Through these techniques, we were able to explain the variability of the model with a 64.5% probability and error rate of 1.955 points. The average number of points was M: 11.786 and the standard deviation SD equaled: 3.095- based on these data we can predict the number of winning points in a match and create a prediction equation.
(R2: 64.5%; SEE 1,955 point; M: 11,786, SD: 3,095)
When comparing the most scoring techniques with the stepwise regression model, we can notice the difference. The most striking techniques did not appear as the most reliable predictors of the points achieved. This difference can be explained by the choice of the dependent variable (the number of points achieved by the winners in the individual matches). This does not necessarily represent the presumption of victory in the match. Another problem may also be the fact that not all techniques have been represented in each match. For this reason, we can understand the regression model as the prediction of the gain of a certain number of points but not the victory in the match. Care should be taken to look for a more appropriate dependent variable that takes into account the course of the match and serves as an indicator of possible victory.
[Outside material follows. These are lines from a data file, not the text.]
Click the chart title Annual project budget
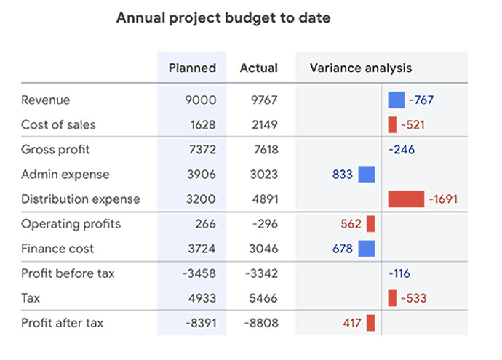The height and width of the screenshot is (360, 502). (x=223, y=18)
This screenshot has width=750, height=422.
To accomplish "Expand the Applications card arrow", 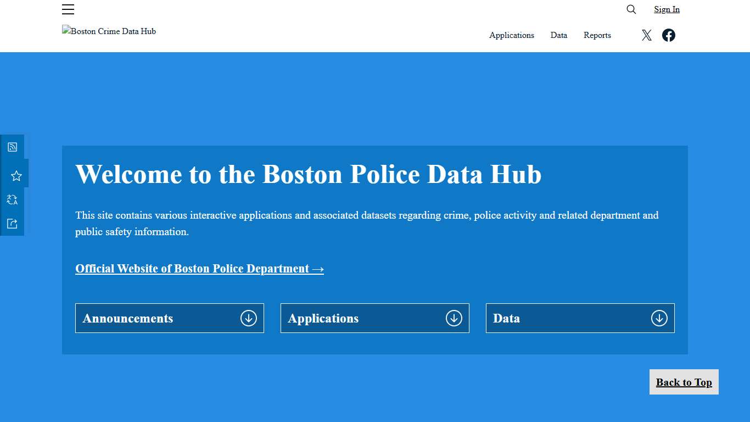I will pyautogui.click(x=454, y=318).
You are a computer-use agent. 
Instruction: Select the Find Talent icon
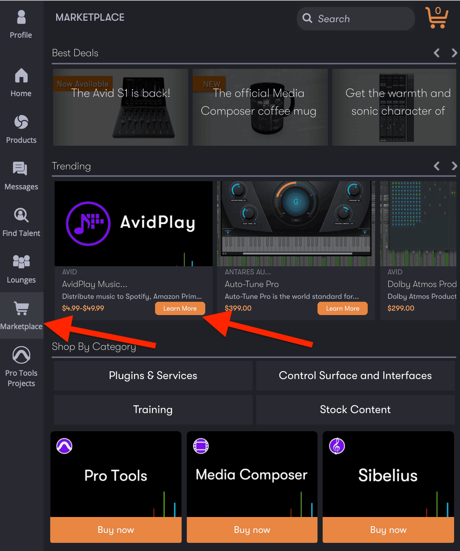(21, 215)
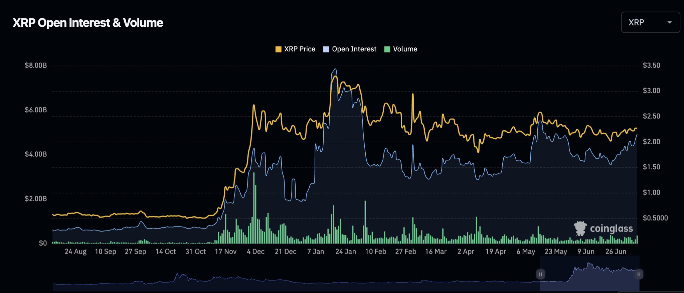Click the $3.50 right axis label
Image resolution: width=684 pixels, height=293 pixels.
pos(651,65)

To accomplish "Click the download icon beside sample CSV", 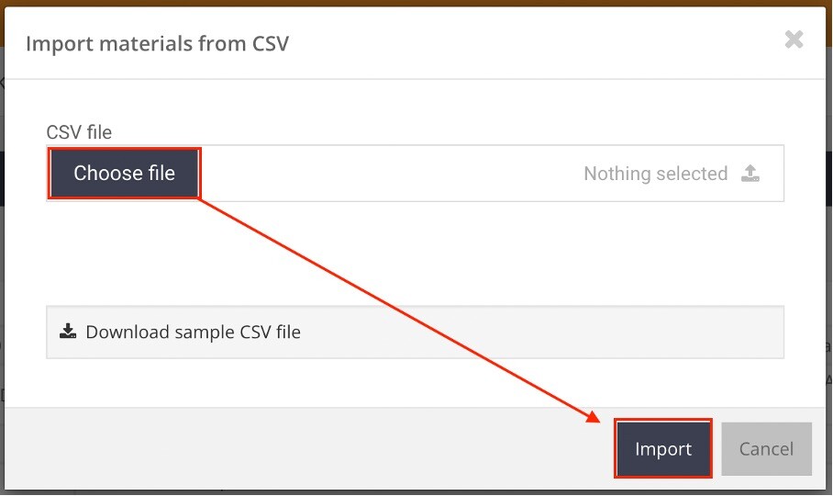I will pyautogui.click(x=68, y=332).

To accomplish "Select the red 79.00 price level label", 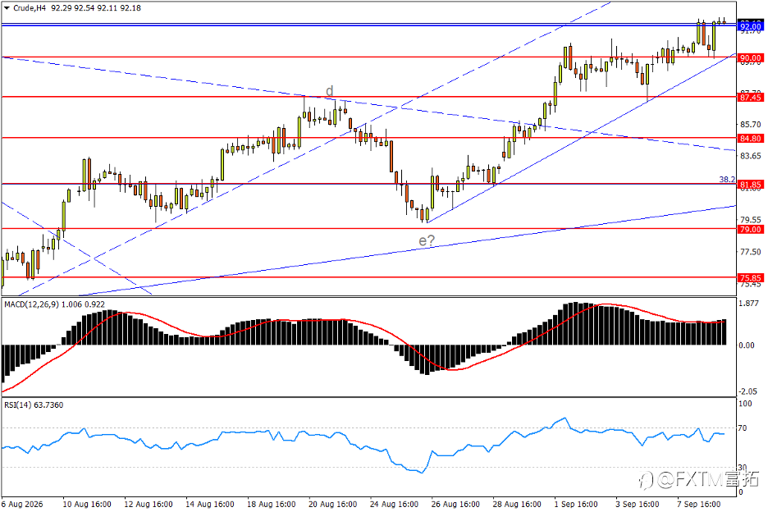I will coord(750,229).
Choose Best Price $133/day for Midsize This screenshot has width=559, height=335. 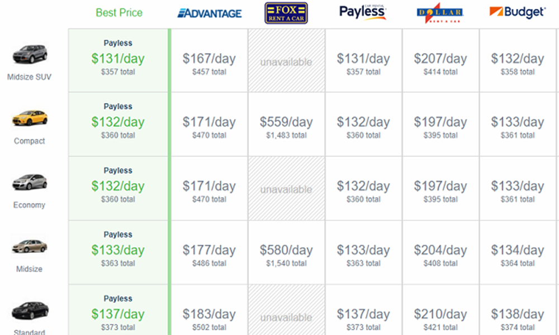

Using the multiple correlation and regression analysis, we managed to create a model of the techniques predicting the number of points earned by the winners in the match. The selected techniques show high closeness with the points earned by the winners. The total set of techniques has also resulted in an overview of the structure of winning matches.
However, we cannot rule out the use other techniques, which are used in the matches and significantly determine the structure and course of the match. These techniques can be seen as determining, supporting and complementary.
Further research is opening up new opportunities for the analysis of dependent and independent variables in relation to the evaluation of combat sports matches. The objective should be to increase the validity of the dependent variable as a predictor of winning the match and analyse the factor structure of the techniques and situations in the match.
The project was supported by the VEGA 1/0931/16 grant titled: The psycho-physiological diagnostic of stress considering pre–competing physical state in combat sports.